27.1.2022
Between waves and patterns: space-time magnonic crystals and freezing of spin waves in films with Dzyaloshinskii-Moriya interaction and perpendicular anisotropy
Dr Paweł Gruszecki
Date, Time
27.01, 15:00 - 16:00
Location
Link to MSTeams meeting
Abstract:
Wave propagation in homogeneous media is known and well described by a dispersion relation. The periodic modulation, usually made with some lithography processes, introduces effects predicted by the Bloch theorem, which are widely exploited with photonic crystals and their magnetic counterparts, magnonic crystals. Interestingly, in ferromagnetic materials, space discrete translational symmetry can be introduced also with the periodic magnetization texture, without any structurization. This direction of research promises the formation of magnonic crystals on demand, with a high degree of reconfigurability and offering dynamical tuning [1,2].

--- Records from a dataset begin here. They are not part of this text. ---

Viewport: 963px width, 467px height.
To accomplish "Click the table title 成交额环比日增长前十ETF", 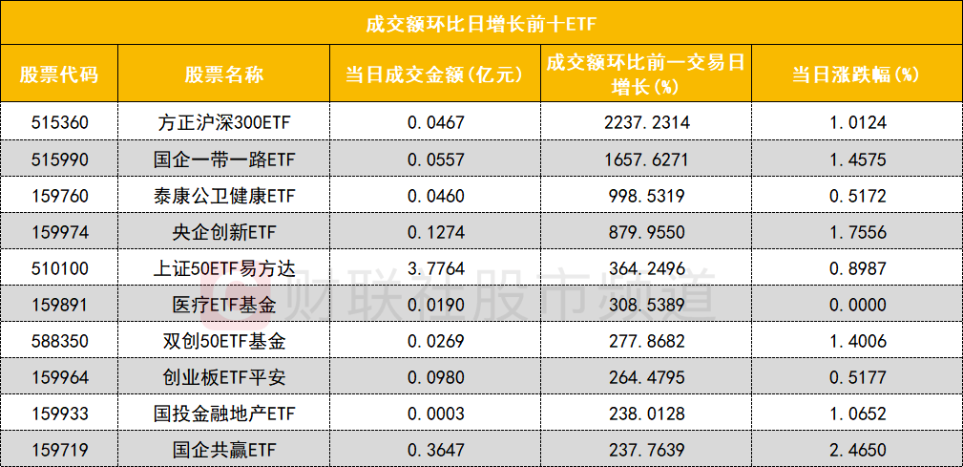I will pyautogui.click(x=481, y=22).
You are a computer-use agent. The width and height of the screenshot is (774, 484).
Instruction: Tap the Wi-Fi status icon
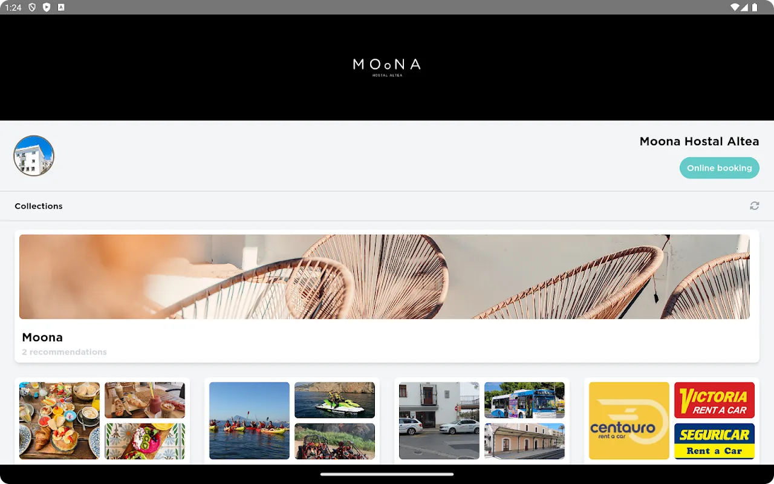(x=735, y=7)

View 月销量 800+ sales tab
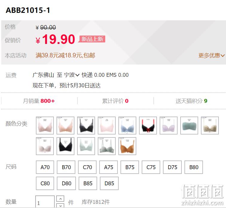coord(39,101)

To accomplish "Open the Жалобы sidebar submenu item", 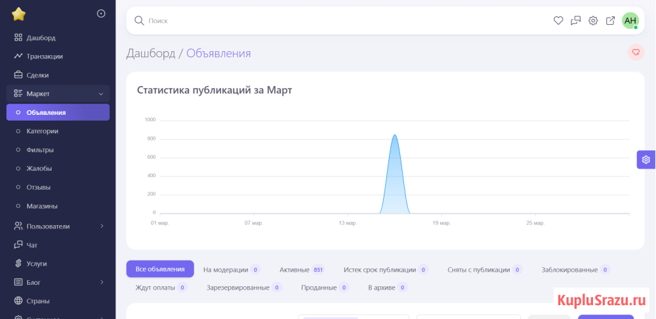I will pos(39,169).
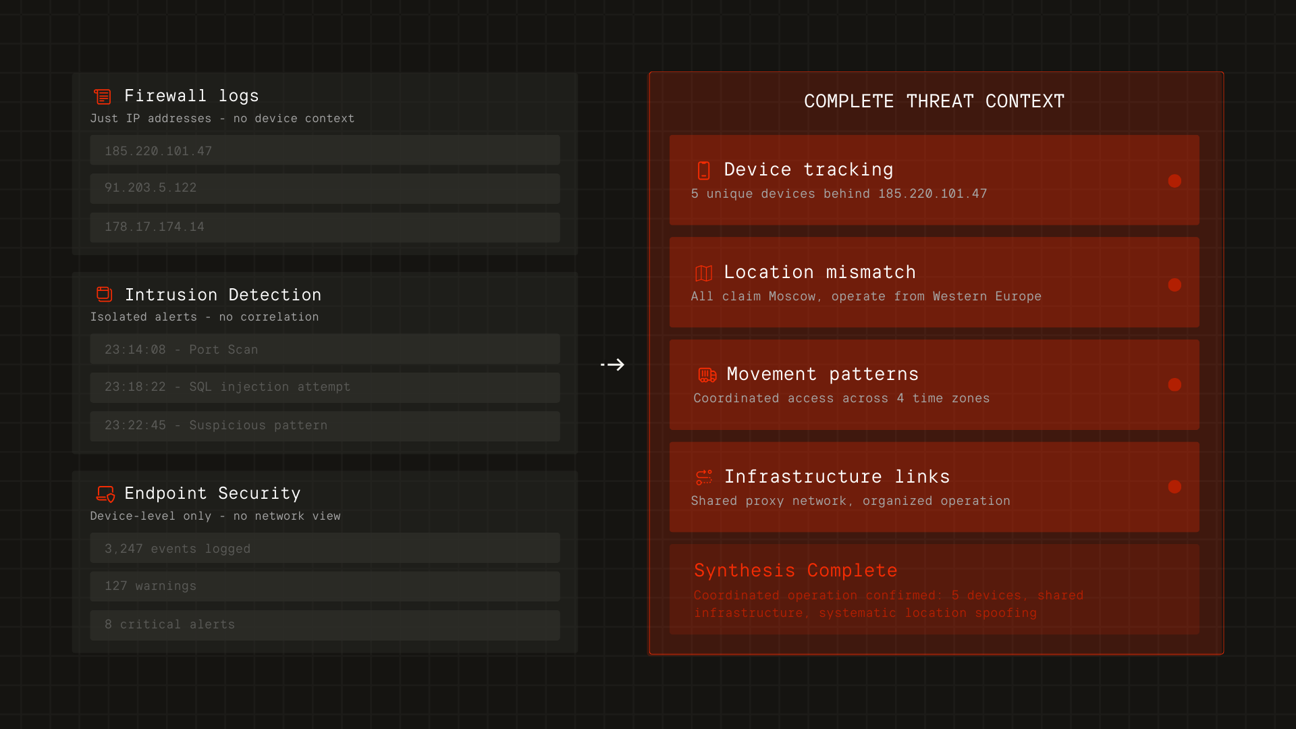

The concept of symmetry breaking can also be applied to time and the idea of systems with broken translational symmetry in both space and time, so-called space-time crystals, was proposed by F. Wilczek in 2012 [3]. Using scanning transmission X-ray microscopy we experimentally demonstrate at room-temperature and explain with micromagnetic simulations, the formation of a dynamical magnetic pattern characterized by a periodicity in both time and space in a thin permalloy stripe pumped by a spatially uniform microwave field [4]. Such a system can be considered as a driven space-time magnonic crystal (STMC). Moreover, we demonstrate an interaction of magnons with this STMC, resulting in the appearance of 100 nm long spin waves that are much shorter than the waves expected from the dispersion relation of the uniformly magnetized permalloy stripe at the pumping frequency. We show that this short wave originates from the second Brillouin zone of the magnonic band structure of the driven STMC. This finding clearly confirms the dynamical formation of the periodicity in space in a homogeneous ferromagnetic element and demonstrates that the dynamical magnetization pattern forms a suitable environment for Brillouin-type scattering of spin waves.
Acknowledgments
The research has received partially funding from the Polish National Science Centre project No. 2019/35/D/ST3/03729.
References:
[1] C. Banerjee et al., Phys. Rev. B 96, 024421 (2017).
[2] P. Gruszecki et al., Chapter 2, Solid State Physics 70, 1 (2019).
[3] F. Wilczek, Phys. Rev. Lett. 109, 160401 (2012).
[4] N. Träger et al., Phys. Rev. Lett. 126, 057201 (2021).